Elke ramp lang van tevoren zien aankomen zonder dat je ook maar iets aan de loop van het lot kunt veranderen ... weinig gaven zijn frustrerender. De keus tussen onwetendheid of machteloze kennis is een dilemma dat de mensheid al een paar duizend jaar bezighoudt. In sciencefictionthriller Knowing krijgt het meisje Lucinda via een zesde zintuig reeksen cijfercodes door. Vijftig jaar later blijken die een minutieuze voorspelling te bevatten van elke catastrofe die in de tussentijd plaatsvond: van kettingbotsingen en natuurrampen tot 9/11. Een eng en intrigerend gegeven, vindt ook astrofysicus John die meteen op onderzoek uitgaat. Helaas is hij de deur nog niet uit of hij loopt vast in onzinsymboliek en met computertrucs dichtgesmeerde scènes.
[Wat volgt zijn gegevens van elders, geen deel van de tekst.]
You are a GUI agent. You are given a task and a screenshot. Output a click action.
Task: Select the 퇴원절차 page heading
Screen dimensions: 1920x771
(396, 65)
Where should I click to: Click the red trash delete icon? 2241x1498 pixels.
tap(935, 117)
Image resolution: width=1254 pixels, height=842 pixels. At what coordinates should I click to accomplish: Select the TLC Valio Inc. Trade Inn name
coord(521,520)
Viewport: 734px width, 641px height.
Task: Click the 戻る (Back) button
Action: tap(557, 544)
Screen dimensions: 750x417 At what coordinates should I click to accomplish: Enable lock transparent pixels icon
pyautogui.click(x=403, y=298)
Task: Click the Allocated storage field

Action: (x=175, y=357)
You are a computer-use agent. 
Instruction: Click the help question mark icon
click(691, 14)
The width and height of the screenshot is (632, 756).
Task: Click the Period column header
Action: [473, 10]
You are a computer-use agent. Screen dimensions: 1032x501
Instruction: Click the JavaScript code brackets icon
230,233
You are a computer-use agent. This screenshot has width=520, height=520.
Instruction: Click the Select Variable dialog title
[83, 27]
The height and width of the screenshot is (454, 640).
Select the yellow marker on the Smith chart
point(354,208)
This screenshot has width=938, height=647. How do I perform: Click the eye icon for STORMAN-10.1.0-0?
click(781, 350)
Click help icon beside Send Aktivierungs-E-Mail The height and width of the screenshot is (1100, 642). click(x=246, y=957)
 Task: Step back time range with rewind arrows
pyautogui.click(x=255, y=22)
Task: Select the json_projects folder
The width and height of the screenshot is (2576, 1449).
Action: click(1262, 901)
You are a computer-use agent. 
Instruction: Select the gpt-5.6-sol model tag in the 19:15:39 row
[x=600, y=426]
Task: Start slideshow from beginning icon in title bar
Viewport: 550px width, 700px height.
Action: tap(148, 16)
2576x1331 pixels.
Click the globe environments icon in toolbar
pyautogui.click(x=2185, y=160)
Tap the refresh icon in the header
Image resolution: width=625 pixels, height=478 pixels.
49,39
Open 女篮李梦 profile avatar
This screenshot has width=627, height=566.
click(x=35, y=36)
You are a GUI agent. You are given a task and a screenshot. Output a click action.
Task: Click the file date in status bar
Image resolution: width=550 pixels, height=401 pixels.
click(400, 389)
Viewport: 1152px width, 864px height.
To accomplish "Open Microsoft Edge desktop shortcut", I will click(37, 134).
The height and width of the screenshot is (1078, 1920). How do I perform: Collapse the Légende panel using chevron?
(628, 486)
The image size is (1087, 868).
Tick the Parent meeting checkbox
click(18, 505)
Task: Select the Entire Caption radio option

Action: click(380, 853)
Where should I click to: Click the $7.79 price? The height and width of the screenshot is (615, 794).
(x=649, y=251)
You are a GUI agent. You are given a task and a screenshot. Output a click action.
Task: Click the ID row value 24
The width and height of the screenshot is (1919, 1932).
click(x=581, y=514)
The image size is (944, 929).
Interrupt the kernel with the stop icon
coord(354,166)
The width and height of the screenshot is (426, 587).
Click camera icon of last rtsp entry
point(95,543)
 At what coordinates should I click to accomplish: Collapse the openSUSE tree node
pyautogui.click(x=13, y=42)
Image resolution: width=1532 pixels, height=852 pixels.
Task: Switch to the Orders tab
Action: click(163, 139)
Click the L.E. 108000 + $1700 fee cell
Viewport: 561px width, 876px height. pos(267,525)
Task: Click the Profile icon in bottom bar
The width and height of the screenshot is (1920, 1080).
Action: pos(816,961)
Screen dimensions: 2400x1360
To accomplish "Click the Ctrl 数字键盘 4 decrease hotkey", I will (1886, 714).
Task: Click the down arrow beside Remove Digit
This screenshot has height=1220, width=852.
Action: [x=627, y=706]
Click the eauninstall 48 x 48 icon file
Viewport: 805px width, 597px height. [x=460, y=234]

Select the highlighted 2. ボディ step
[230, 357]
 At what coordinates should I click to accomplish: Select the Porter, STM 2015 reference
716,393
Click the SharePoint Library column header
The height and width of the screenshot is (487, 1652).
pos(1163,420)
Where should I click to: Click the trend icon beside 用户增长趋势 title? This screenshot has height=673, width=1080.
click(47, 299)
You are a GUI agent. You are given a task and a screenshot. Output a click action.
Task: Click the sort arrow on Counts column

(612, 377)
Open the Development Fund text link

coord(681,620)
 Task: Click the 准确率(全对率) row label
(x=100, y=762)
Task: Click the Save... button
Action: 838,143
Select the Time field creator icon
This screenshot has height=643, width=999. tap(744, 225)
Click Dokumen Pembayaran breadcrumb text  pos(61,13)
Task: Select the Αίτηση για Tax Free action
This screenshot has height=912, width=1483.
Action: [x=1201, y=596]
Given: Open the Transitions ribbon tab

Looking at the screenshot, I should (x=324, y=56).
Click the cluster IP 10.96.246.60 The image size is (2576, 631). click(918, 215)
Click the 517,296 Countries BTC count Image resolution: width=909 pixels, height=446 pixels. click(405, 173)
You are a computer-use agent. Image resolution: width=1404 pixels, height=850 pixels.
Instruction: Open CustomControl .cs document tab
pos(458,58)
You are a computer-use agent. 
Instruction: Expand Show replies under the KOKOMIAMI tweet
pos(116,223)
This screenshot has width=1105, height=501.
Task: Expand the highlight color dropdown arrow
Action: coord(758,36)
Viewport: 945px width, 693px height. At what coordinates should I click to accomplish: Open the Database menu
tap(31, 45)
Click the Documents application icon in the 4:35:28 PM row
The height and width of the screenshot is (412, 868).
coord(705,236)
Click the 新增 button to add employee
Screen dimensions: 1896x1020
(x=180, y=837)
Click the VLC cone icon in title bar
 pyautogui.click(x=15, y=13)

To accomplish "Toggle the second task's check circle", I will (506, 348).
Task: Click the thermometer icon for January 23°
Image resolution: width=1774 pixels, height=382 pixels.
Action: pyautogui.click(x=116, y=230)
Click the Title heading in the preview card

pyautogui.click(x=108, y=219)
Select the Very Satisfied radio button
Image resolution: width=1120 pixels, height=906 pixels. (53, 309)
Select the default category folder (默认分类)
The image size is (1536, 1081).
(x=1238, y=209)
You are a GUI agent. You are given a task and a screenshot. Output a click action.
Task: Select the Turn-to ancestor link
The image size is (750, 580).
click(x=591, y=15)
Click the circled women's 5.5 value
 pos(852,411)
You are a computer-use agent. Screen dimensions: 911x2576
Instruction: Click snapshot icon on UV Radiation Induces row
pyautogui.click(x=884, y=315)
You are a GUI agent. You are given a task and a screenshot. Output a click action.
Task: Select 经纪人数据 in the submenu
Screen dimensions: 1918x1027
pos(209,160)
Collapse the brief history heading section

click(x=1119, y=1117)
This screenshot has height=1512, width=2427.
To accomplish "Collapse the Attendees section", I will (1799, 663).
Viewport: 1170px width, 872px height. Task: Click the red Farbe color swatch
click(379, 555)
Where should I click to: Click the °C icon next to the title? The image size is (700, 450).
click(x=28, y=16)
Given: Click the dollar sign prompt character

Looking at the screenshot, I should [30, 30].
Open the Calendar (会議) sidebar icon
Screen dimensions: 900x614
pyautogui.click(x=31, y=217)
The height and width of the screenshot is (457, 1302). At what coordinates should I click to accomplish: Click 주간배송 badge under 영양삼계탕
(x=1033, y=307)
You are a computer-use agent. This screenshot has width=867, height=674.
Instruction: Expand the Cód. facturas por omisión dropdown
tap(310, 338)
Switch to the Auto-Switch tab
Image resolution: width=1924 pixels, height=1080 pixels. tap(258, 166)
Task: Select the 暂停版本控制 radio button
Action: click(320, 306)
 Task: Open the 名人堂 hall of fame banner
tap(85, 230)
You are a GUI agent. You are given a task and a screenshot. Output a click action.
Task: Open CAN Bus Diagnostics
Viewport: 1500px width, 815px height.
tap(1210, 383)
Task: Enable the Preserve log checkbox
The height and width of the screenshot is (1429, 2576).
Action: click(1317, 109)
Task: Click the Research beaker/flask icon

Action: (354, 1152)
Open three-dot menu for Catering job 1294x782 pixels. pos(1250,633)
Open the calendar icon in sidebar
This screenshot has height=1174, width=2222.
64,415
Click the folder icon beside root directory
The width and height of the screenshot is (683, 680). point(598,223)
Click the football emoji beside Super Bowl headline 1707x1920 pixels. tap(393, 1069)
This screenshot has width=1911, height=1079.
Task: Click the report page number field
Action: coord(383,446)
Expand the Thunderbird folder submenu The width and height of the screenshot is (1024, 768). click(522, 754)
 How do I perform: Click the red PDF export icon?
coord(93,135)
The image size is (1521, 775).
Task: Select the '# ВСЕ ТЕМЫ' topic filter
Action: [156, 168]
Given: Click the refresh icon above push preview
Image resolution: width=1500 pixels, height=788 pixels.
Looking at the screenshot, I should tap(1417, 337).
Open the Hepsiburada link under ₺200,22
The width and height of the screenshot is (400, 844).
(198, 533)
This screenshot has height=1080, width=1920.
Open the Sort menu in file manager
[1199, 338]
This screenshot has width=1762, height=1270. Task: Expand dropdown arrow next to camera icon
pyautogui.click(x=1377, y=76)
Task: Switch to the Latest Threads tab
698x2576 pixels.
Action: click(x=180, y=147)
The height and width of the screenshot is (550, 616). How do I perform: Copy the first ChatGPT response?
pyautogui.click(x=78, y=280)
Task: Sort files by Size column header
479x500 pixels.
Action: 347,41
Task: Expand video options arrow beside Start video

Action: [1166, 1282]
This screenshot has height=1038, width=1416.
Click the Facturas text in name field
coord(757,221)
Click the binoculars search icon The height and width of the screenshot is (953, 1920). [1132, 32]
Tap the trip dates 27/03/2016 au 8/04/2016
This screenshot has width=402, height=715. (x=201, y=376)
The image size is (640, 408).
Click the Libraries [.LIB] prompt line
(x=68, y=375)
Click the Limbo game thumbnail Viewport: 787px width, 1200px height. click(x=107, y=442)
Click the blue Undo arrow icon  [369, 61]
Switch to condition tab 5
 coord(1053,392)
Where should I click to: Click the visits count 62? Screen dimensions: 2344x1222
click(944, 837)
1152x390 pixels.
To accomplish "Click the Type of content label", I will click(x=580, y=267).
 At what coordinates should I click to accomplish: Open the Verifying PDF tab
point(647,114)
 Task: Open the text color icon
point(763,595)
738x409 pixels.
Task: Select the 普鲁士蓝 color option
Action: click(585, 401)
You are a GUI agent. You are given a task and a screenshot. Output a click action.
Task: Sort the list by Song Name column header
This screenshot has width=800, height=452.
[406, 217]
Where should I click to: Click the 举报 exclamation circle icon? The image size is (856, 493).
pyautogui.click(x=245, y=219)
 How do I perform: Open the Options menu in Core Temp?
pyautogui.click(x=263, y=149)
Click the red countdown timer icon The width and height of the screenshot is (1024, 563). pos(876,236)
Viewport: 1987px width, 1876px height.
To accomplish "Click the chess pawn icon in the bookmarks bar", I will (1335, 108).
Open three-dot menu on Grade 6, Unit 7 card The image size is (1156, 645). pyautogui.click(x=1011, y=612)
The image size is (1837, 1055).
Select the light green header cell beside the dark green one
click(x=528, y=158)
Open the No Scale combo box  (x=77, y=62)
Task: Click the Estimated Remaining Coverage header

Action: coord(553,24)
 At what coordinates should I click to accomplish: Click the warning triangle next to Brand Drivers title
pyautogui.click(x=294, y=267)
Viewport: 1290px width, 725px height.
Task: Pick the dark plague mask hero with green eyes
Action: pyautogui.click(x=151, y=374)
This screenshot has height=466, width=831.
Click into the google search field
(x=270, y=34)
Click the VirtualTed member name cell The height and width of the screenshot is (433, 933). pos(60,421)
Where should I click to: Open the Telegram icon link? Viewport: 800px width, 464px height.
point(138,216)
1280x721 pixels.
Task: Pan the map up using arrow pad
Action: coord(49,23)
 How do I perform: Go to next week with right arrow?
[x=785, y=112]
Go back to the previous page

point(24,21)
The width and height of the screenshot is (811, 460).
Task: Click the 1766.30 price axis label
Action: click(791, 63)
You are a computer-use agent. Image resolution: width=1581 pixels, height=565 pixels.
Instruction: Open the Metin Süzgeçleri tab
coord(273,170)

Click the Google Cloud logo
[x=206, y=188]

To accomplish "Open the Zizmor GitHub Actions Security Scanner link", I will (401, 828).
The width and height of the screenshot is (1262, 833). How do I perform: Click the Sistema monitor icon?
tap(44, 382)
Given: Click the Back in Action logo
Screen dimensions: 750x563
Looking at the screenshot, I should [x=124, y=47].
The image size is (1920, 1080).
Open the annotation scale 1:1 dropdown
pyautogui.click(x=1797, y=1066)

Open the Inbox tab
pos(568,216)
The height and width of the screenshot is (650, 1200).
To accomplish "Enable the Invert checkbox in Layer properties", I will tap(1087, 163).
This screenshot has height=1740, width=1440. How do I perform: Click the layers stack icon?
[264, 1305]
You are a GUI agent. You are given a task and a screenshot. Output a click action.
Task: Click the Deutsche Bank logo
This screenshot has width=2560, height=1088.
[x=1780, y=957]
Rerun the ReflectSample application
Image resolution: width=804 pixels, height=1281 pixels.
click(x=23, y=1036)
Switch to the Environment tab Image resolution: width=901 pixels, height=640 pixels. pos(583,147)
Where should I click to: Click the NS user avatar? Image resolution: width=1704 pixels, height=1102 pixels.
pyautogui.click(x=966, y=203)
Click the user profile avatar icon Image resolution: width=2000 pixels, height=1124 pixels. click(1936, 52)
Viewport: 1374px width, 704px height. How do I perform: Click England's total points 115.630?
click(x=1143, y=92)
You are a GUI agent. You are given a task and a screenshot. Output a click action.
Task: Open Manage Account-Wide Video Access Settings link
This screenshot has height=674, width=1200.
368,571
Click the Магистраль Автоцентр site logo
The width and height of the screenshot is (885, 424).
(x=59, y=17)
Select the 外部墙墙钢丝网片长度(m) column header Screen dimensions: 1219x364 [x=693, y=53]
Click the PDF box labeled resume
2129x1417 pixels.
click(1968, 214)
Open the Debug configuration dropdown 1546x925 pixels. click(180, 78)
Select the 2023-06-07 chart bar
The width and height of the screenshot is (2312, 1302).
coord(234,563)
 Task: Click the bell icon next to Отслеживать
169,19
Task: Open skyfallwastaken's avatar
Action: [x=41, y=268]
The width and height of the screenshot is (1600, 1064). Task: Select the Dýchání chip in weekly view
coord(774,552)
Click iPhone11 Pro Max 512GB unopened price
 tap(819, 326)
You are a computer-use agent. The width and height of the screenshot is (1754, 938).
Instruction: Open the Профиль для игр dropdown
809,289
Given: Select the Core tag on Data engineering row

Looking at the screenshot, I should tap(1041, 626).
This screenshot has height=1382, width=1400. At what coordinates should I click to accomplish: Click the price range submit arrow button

De door Cage gespeelde hoofdpersoon John Koestler - een nuchtere, enigszins depressieve professor met een even schattig als slim zoontje - weet in het eerste halfuur nog enigszins te boeien. Want ziet hij spoken, of is die cijfercode van Lucinda echt zo gevaarlijk als Koestler denkt? En is hij de toegewijde vader die hij probeert te zijn, of brengt hij met zijn alcoholisme en obsessie voor de reeks cijfertjes zijn zoontje Caleb in gevaar? Niet veel later verliest Koestler alle krediet. Als hij in de code een voorspelling over een metroramp in New York ontwaart, besluit hij tegen alle menselijke logica in die metro op te zoeken - het idee achter deze sequentie is vermoedelijk vooral het tonen van zoveel mogelijk CGI-geweld. Ook lijkt het wel of Cage zich plotseling realiseert dat hij in een actiefilm zit en dat er dus weinig anders voor zijn personage op zit dan het brullen van zinnen als: Where is my son!.
Als kijker verlies je al gauw interesse in de toedracht van het verhaal, dat nog het meest doet denken aan een opgewarmde aflevering van The X Files. Zo duiken er om de haverklap scènes op waarin de personages mysterieuze zwarte steentjes vinden, als een soort stopverf voor de gaten in het scenario. Ook de introductie van het klaaglijke personage Diana doet de film geen goed. Deze kleindochter van de codeschrijfster Lucinda wordt gespeeld door Rose Byrne, een soort flegmatische versie van Penélope Cruz. Wanneer aan het eind van de film ook nog eens een postapocalyptische, utopische planeet in beeld verschijnt, zijn de rapen helemaal gaar. Deze nieuwe wereld ziet eruit als een mix tussen een evangelisch foldertje en een Zonnatura-commercial; denk aan wuivend goudgeel graan, kinderen in wit katoen en rondspringende konijnen. Hilarisch dus - ware het niet dat je op dat moment al bijna twee uur naar een misbaksel zit te kijken.